(Supplied information begins)
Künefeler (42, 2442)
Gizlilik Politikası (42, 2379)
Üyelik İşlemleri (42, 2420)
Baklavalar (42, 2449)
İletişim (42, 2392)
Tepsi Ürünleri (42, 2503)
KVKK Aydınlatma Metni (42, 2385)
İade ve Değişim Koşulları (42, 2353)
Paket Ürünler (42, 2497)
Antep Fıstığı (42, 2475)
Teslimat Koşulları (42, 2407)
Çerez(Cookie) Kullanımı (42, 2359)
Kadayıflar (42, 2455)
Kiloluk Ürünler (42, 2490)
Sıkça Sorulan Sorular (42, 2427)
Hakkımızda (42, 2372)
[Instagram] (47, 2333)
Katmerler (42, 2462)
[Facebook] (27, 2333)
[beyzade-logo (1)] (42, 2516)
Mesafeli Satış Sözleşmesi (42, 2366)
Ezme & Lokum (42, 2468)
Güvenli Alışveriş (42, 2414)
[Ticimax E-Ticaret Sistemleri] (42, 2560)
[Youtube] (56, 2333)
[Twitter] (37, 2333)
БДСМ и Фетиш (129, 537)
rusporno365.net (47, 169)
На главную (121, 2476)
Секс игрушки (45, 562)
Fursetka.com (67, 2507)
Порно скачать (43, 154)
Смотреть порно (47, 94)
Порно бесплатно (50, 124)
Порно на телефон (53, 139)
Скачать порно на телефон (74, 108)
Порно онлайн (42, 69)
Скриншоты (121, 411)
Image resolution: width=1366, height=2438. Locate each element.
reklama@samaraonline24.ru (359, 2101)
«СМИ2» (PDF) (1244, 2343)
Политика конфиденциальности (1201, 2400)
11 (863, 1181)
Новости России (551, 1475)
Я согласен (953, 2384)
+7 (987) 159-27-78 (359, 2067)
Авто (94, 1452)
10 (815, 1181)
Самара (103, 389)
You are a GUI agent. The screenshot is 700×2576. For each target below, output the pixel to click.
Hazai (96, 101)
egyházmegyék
(Supplied information ends)
• _Assigned task_:
Repeat the listing exactly, keeping every word in place.

• _Finished exercise_:
Künefeler (42, 2442)
Gizlilik Politikası (42, 2379)
Üyelik İşlemleri (42, 2420)
Baklavalar (42, 2449)
İletişim (42, 2392)
Tepsi Ürünleri (42, 2503)
KVKK Aydınlatma Metni (42, 2385)
İade ve Değişim Koşulları (42, 2353)
Paket Ürünler (42, 2497)
Antep Fıstığı (42, 2475)
Teslimat Koşulları (42, 2407)
Çerez(Cookie) Kullanımı (42, 2359)
Kadayıflar (42, 2455)
Kiloluk Ürünler (42, 2490)
Sıkça Sorulan Sorular (42, 2427)
Hakkımızda (42, 2372)
[Instagram] (47, 2333)
Katmerler (42, 2462)
[Facebook] (27, 2333)
[beyzade-logo (1)] (42, 2516)
Mesafeli Satış Sözleşmesi (42, 2366)
Ezme & Lokum (42, 2468)
Güvenli Alışveriş (42, 2414)
[Ticimax E-Ticaret Sistemleri] (42, 2560)
[Youtube] (56, 2333)
[Twitter] (37, 2333)
БДСМ и Фетиш (129, 537)
rusporno365.net (47, 169)
На главную (121, 2476)
Секс игрушки (45, 562)
Fursetka.com (67, 2507)
Порно скачать (43, 154)
Смотреть порно (47, 94)
Порно бесплатно (50, 124)
Порно на телефон (53, 139)
Скачать порно на телефон (74, 108)
Порно онлайн (42, 69)
Скриншоты (121, 411)
Image resolution: width=1366, height=2438. Locate each element.
reklama@samaraonline24.ru (359, 2101)
«СМИ2» (PDF) (1244, 2343)
Политика конфиденциальности (1201, 2400)
11 (863, 1181)
Новости России (551, 1475)
Я согласен (953, 2384)
+7 (987) 159-27-78 (359, 2067)
Авто (94, 1452)
10 (815, 1181)
Самара (103, 389)
You are a GUI agent. The screenshot is 700×2576. For each target below, output the pixel to click.
Hazai (96, 101)
egyházmegyék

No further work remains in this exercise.